I am trying to take a list of lists (like shown below)
list = [[7, 3, 1, 6, 7, 1, 7, 6, 5, 3, 1, 3, 3],
[3, 1, 6, 7, 1, 7, 6, 5, 3, 1, 3, 3, 0],
[1, 6, 7, 1, 7, 6, 5, 3, 1, 3, 3, 0, 6],
[6, 7, 1, 7, 6, 5, 3, 1, 3, 3, 0, 6, 2],
[7, 1, 7, 6, 5, 3, 1, 3, 3, 0, 6, 2, 4]]
compute the product of all the elements of each list, and append the result back onto the original list.
So, for example, if I were to take the list I posted above, what I would want it to look like is this:
list_2 = [[5000940,[7, 3, 1, 6, 7, 1, 7, 6, 5, 3, 1, 3, 3]],
[0,[3, 1, 6, 7, 1, 7, 6, 5, 3, 1, 3, 3, 0]],
[0,[1, 6, 7, 1, 7, 6, 5, 3, 1, 3, 3, 0, 6]],
[0,[6, 7, 1, 7, 6, 5, 3, 1, 3, 3, 0, 6, 2]],
[0,[7, 1, 7, 6, 5, 3, 1, 3, 3, 0, 6, 2, 4]]]
The code that I have written so far takes in the list, outputs the products, but unfortunately I can't seem to get it properly appended to the exiting list and I was hoping someone would be able to show me how to do this.
for i in range(len(list)):
global products
products = []
list_prod = reduce(mul, list[i], 1)
#products.append(list_prod)
print products
Here's one way to do it:
from operator import mul
from pprint import pprint
lst = [[7, 3, 1, 6, 7, 1, 7, 6, 5, 3, 1, 3, 3],
[3, 1, 6, 7, 1, 7, 6, 5, 3, 1, 3, 3, 0],
[1, 6, 7, 1, 7, 6, 5, 3, 1, 3, 3, 0, 6],
[6, 7, 1, 7, 6, 5, 3, 1, 3, 3, 0, 6, 2],
[7, 1, 7, 6, 5, 3, 1, 3, 3, 0, 6, 2, 4]]
lst[:] = map(lambda e: [reduce(mul, e, 1), e], lst)
pprint(lst)
Online Demo
list = [[7, 3, 1, 6, 7, 1, 7, 6, 5, 3, 1, 3, 3],
[3, 1, 6, 7, 1, 7, 6, 5, 3, 1, 3, 3, 0],
[1, 6, 7, 1, 7, 6, 5, 3, 1, 3, 3, 0, 6],
[6, 7, 1, 7, 6, 5, 3, 1, 3, 3, 0, 6, 2],
[7, 1, 7, 6, 5, 3, 1, 3, 3, 0, 6, 2, 4]]
[[reduce(lambda x, y: x * y, line)] + line for line in list]
Gives me
[[5000940, 7, 3, 1, 6, 7, 1, 7, 6, 5, 3, 1, 3, 3],
[0, 3, 1, 6, 7, 1, 7, 6, 5, 3, 1, 3, 3, 0],
[0, 1, 6, 7, 1, 7, 6, 5, 3, 1, 3, 3, 0, 6],
[0, 6, 7, 1, 7, 6, 5, 3, 1, 3, 3, 0, 6, 2],
[0, 7, 1, 7, 6, 5, 3, 1, 3, 3, 0, 6, 2, 4]]

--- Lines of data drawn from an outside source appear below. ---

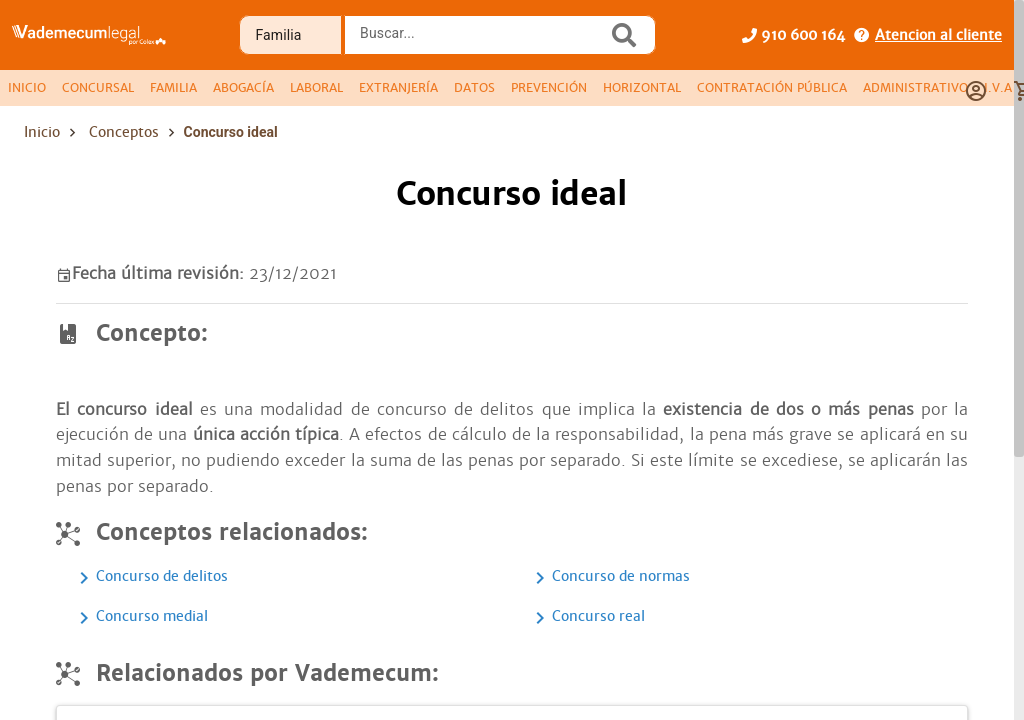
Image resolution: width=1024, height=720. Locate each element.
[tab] (27, 88)
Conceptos (124, 132)
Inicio (42, 132)
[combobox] (481, 41)
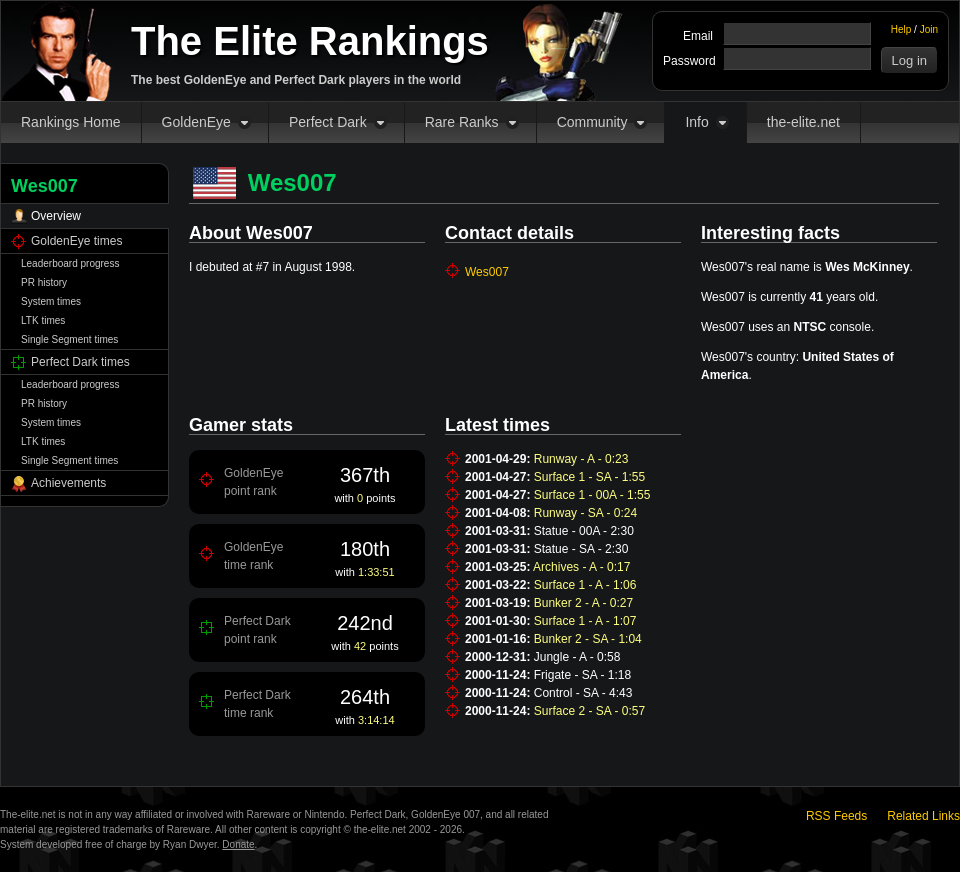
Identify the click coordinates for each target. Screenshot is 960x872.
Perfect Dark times (80, 362)
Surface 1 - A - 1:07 (585, 621)
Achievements (68, 483)
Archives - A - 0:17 (581, 567)
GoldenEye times (76, 241)
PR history (44, 282)
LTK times (43, 320)
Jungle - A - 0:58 (577, 657)
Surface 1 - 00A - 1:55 (592, 495)
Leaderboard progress (70, 263)
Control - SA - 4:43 (583, 693)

If you are like me, and find list comprehensions difficult to read(Esp in the future). You may find the below code useful. Additionally, avoid using "list" as a name for the variable. As its a library function name.
num_list = [[7, 3, 1, 6, 7, 1, 7, 6, 5, 3, 1, 3, 3],
[3, 1, 6, 7, 1, 7, 6, 5, 3, 1, 3, 3, 0],
[1, 6, 7, 1, 7, 6, 5, 3, 1, 3, 3, 0, 6],
[6, 7, 1, 7, 6, 5, 3, 1, 3, 3, 0, 6, 2],
[7, 1, 7, 6, 5, 3, 1, 3, 3, 0, 6, 2, 4]]
num_list_fin = []
for num_item in num_list:
num_item_u = [reduce(lambda x,y: x*y, num_item)]
num_item_u.append(num_item)
num_list_fin.append(num_item_u)
print num_list_fin
This would give the output:
[[5000940, [7, 3, 1, 6, 7, 1, 7, 6, 5, 3, 1, 3, 3]], [0, [3, 1, 6, 7, 1, 7, 6, 5, 3, 1, 3, 3, 0]], [0, [1, 6, 7, 1, 7, 6, 5, 3, 1, 3, 3, 0, 6]], [0, [6, 7, 1, 7, 6, 5, 3, 1, 3, 3, 0, 6, 2]], [0, [7, 1, 7, 6, 5, 3, 1, 3, 3, 0, 6, 2, 4]]]
It may make things clearer if you use a helper function.
def listprod(lst): return reduce(mul, lst, 1)
print( zip(map(listprod, mylist),mylist) )
Change the tuples to lists if you really need that.